→ What you should do:
Could the lines from the line bearing "The image size is (701, 1246)." to the end of the records below be copied exactly, with the pictures left out and no other lines added?

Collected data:

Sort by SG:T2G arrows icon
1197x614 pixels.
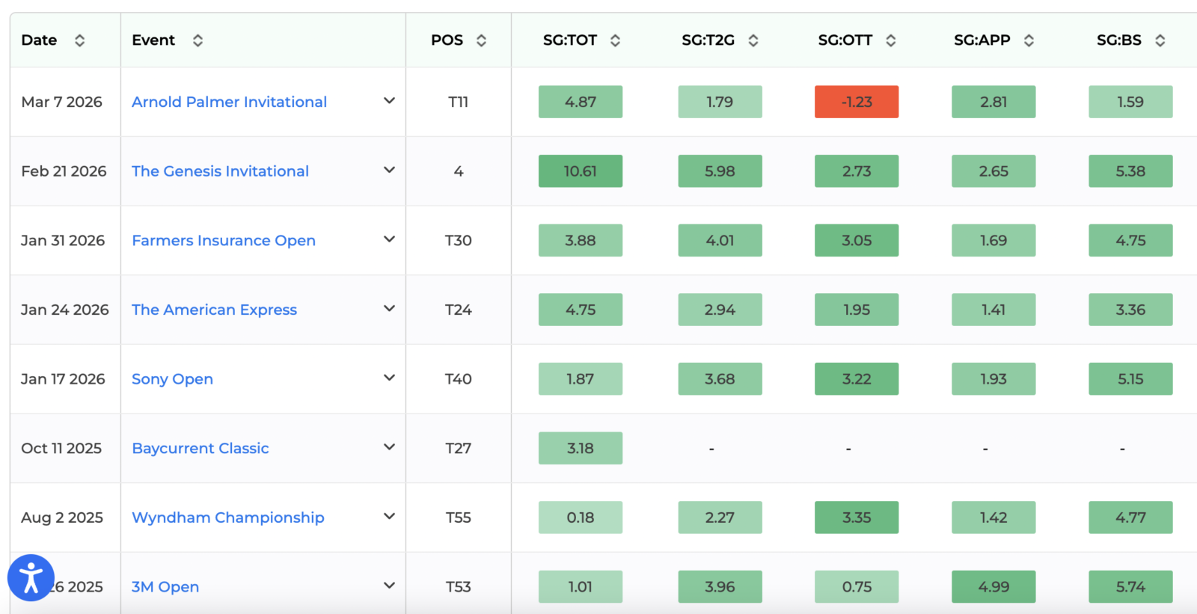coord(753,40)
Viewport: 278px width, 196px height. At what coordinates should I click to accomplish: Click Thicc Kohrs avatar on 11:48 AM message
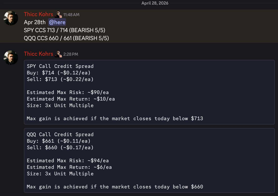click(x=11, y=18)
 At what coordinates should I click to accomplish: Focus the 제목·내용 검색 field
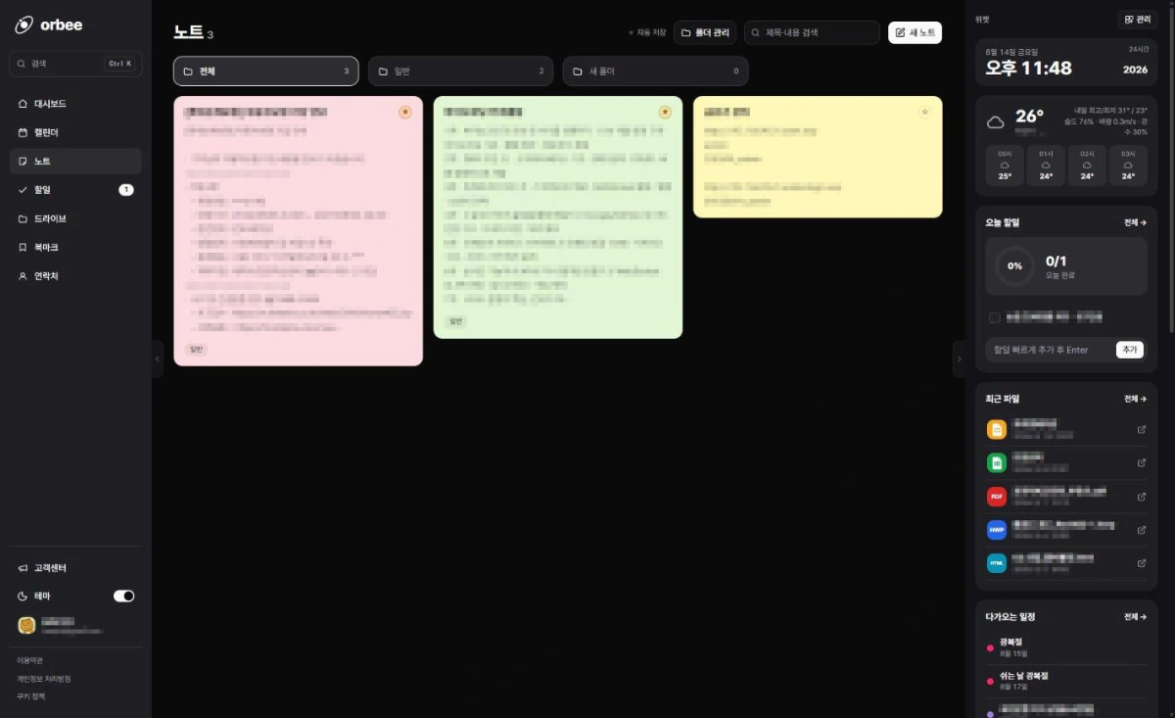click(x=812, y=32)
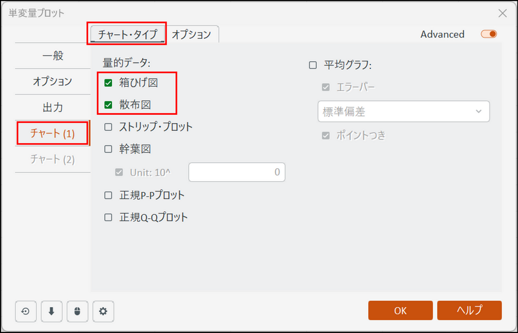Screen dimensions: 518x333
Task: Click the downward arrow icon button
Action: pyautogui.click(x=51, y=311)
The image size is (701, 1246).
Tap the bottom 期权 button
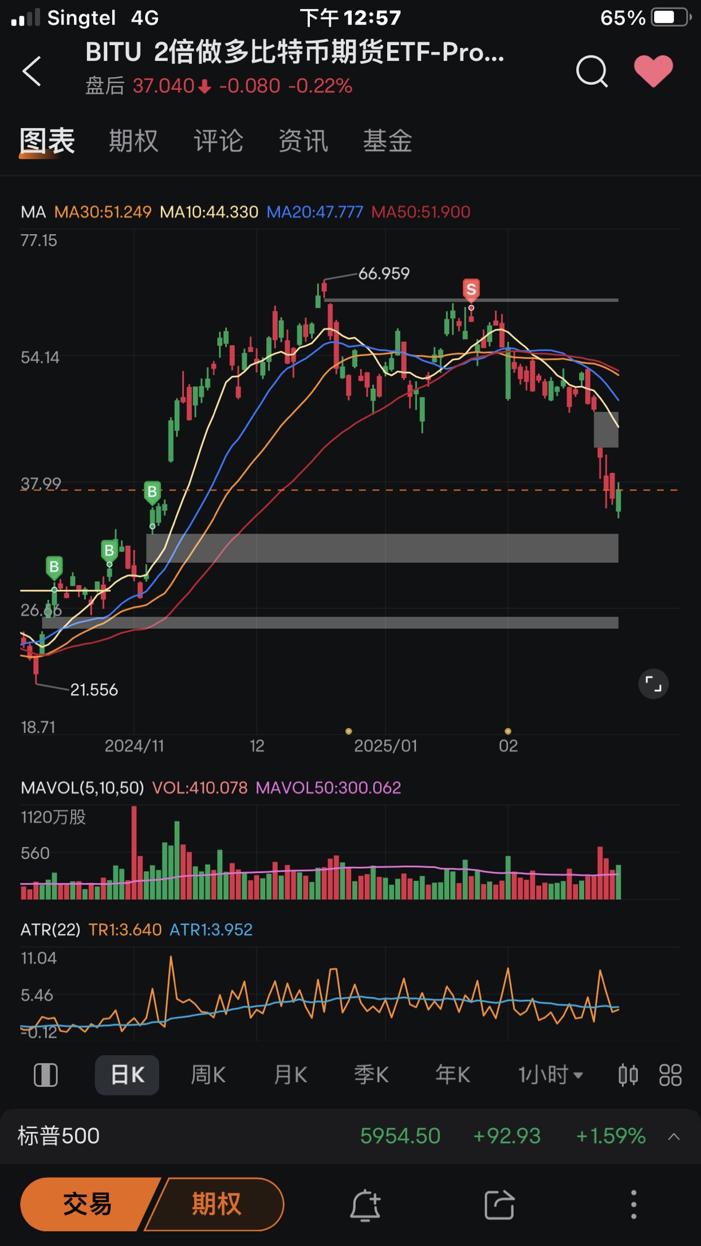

→ Response to this exercise:
The image size is (701, 1246).
Tap the bottom 期权 button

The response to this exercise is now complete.